[Source records]
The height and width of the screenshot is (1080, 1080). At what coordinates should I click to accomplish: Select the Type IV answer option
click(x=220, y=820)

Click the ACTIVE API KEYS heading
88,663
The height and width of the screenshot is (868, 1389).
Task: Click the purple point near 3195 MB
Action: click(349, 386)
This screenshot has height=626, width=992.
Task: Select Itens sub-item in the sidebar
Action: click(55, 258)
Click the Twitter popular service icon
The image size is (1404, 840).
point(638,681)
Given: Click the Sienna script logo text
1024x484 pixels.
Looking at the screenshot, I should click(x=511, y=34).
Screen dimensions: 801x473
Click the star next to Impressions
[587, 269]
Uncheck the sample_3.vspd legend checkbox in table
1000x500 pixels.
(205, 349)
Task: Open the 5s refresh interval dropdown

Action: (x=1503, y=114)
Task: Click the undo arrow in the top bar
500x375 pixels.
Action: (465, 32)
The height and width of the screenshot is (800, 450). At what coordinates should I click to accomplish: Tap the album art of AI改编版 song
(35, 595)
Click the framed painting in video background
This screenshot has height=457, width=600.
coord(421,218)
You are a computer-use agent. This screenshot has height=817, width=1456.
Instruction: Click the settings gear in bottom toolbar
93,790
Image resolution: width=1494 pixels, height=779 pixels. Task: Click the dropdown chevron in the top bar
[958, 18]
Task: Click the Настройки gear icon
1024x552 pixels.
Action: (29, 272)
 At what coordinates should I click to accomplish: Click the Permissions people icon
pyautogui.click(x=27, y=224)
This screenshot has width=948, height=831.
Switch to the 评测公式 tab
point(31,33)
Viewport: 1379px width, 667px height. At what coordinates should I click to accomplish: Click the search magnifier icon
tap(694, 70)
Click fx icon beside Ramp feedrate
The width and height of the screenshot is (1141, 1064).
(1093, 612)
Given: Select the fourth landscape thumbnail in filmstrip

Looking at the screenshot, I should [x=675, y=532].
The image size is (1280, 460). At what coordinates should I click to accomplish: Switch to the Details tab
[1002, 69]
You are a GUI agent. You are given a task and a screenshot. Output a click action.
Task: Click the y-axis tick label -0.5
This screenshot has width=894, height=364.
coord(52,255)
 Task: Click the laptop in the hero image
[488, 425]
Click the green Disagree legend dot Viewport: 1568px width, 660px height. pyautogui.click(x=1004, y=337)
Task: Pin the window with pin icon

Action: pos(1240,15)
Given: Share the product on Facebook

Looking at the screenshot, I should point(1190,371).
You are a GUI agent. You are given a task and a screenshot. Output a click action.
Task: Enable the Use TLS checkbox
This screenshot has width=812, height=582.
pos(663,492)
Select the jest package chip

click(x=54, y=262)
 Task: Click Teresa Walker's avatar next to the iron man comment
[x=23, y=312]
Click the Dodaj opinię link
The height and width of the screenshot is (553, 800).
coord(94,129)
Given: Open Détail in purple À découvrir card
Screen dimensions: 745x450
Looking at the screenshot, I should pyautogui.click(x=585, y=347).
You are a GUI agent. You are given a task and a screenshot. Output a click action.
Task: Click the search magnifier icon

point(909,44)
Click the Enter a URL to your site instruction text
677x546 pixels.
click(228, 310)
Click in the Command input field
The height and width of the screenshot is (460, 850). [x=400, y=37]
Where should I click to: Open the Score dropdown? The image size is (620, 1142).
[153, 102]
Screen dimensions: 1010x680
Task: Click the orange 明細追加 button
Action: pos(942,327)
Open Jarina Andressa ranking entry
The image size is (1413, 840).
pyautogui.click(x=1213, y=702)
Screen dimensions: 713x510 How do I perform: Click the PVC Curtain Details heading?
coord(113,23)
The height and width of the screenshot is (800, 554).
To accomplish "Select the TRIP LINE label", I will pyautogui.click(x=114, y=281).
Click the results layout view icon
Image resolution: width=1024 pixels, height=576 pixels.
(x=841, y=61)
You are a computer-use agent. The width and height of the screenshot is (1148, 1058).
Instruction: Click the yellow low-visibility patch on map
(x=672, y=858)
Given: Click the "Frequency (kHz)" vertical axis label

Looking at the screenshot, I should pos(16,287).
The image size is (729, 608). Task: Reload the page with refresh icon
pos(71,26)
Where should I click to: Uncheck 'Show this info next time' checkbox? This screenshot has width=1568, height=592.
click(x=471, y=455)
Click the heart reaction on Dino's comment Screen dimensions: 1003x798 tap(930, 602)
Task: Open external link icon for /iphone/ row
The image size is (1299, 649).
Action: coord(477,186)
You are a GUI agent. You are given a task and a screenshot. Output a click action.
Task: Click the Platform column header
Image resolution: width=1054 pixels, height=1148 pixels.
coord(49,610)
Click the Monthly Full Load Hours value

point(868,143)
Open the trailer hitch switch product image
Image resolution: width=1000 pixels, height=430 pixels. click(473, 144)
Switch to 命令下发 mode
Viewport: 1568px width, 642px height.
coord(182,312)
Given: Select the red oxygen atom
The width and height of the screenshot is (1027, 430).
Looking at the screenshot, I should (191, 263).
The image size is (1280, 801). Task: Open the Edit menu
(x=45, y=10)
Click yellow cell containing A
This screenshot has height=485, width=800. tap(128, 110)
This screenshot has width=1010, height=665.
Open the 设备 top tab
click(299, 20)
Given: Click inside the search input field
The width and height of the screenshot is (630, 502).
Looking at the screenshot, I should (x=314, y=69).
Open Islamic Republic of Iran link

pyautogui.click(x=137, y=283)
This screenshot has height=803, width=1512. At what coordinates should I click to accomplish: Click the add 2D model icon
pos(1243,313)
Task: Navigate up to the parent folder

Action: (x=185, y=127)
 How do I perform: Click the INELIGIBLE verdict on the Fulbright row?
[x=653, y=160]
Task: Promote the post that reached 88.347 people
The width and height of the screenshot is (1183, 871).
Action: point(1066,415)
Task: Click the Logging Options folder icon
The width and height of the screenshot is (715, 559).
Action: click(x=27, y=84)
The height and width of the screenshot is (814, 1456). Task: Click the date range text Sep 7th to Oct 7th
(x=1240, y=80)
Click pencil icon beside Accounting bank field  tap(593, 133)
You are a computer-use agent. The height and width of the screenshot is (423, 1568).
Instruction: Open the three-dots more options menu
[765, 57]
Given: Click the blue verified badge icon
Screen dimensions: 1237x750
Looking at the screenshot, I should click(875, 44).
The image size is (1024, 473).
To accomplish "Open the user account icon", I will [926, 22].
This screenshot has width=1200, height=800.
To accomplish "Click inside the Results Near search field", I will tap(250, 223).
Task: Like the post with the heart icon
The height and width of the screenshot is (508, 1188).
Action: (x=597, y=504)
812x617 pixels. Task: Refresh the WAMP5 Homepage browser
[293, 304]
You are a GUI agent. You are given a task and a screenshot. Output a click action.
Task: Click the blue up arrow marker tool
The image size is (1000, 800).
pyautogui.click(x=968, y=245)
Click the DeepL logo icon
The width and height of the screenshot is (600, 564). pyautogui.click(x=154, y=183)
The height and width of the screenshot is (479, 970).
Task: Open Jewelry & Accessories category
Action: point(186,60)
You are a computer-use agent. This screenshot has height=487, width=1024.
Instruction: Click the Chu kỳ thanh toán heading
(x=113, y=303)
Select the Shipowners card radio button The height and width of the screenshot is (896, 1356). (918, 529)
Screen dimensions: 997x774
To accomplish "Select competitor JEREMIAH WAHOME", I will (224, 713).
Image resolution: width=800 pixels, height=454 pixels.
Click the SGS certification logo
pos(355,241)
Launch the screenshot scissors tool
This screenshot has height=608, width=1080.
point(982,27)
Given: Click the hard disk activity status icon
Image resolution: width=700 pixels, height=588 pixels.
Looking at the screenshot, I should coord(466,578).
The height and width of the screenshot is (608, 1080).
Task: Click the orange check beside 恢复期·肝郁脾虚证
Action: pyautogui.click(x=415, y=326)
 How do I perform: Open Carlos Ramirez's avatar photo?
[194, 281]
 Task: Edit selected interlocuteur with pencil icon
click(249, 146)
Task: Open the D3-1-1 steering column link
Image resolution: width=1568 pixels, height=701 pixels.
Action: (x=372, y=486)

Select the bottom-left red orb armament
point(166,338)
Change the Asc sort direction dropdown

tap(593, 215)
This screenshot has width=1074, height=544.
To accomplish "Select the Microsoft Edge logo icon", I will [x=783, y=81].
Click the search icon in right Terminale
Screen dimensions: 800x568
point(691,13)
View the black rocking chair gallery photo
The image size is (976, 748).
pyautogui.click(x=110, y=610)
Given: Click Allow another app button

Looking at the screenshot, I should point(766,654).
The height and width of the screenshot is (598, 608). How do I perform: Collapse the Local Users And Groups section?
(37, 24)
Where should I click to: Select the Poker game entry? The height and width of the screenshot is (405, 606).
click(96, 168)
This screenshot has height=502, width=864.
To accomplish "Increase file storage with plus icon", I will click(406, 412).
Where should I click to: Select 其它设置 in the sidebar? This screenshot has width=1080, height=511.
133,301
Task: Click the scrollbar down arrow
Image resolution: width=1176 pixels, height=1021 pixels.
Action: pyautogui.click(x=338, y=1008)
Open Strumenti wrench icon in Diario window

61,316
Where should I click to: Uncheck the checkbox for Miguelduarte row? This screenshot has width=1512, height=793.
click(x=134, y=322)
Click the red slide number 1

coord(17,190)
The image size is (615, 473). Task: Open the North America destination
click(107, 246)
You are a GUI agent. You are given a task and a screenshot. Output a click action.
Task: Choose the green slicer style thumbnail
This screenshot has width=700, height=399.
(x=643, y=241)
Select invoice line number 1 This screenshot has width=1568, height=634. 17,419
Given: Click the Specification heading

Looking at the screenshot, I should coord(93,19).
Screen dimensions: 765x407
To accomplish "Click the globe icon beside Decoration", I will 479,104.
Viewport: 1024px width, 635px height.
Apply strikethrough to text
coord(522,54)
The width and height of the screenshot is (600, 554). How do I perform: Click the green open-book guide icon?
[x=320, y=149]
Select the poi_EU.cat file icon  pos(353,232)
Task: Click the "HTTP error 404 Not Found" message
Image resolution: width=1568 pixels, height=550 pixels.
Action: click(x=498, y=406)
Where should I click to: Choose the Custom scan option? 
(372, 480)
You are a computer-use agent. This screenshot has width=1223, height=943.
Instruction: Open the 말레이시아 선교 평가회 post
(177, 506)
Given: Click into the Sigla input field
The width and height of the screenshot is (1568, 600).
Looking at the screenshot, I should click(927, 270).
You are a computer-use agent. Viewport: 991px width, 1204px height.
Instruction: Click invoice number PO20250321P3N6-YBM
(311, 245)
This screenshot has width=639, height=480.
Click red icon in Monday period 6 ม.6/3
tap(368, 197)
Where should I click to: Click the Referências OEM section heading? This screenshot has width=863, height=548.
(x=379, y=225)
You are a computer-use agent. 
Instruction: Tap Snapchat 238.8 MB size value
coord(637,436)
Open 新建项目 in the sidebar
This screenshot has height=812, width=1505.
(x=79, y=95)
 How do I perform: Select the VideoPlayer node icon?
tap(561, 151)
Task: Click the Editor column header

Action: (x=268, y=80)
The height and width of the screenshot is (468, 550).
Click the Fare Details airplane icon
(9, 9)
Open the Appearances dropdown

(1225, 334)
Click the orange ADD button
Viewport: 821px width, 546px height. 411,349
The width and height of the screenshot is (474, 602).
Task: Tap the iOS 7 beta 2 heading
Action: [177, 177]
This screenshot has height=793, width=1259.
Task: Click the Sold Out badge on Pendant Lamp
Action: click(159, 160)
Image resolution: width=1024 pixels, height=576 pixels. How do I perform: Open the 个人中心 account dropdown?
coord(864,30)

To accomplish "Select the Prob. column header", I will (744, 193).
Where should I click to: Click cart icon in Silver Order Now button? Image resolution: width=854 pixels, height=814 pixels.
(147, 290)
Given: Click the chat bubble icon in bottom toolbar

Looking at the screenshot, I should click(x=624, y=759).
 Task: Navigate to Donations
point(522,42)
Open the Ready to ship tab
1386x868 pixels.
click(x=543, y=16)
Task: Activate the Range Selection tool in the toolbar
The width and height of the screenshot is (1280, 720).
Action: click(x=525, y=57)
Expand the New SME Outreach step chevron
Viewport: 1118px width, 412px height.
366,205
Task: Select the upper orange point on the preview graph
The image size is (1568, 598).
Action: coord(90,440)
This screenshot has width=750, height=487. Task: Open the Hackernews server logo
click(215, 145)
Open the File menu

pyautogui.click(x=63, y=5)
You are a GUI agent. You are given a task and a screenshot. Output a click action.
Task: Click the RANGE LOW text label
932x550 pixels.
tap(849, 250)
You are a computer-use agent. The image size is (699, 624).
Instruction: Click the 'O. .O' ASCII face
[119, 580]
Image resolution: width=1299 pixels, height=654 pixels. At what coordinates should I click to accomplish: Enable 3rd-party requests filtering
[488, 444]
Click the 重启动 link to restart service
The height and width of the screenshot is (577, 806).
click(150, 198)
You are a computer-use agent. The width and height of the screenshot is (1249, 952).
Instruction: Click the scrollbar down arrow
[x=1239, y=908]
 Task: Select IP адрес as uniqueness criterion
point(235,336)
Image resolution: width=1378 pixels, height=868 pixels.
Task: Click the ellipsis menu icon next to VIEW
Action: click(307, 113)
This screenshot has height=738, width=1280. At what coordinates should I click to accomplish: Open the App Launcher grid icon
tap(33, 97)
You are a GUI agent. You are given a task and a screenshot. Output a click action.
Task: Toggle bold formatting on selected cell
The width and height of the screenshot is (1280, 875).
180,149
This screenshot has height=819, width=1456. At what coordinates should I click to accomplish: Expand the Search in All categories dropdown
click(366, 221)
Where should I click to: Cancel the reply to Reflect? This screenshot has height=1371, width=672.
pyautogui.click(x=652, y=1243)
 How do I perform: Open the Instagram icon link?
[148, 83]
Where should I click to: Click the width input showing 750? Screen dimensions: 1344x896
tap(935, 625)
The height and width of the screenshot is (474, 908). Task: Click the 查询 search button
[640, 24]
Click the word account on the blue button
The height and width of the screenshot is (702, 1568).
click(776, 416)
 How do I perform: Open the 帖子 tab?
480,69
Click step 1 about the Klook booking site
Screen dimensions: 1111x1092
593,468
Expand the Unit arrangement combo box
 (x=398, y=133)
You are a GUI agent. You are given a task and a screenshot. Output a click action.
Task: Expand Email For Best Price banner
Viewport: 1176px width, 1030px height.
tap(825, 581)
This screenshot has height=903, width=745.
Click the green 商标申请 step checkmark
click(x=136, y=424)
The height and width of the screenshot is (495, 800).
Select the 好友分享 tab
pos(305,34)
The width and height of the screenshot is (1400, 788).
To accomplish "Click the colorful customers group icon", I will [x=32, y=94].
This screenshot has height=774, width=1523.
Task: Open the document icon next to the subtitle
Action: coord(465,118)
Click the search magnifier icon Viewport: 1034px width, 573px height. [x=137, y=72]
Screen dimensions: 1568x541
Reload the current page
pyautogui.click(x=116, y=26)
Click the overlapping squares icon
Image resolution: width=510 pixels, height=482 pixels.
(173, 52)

Task brief: Taking every line of the records in turn, count the ones holding "legend", and state nothing but the number.

Result: 2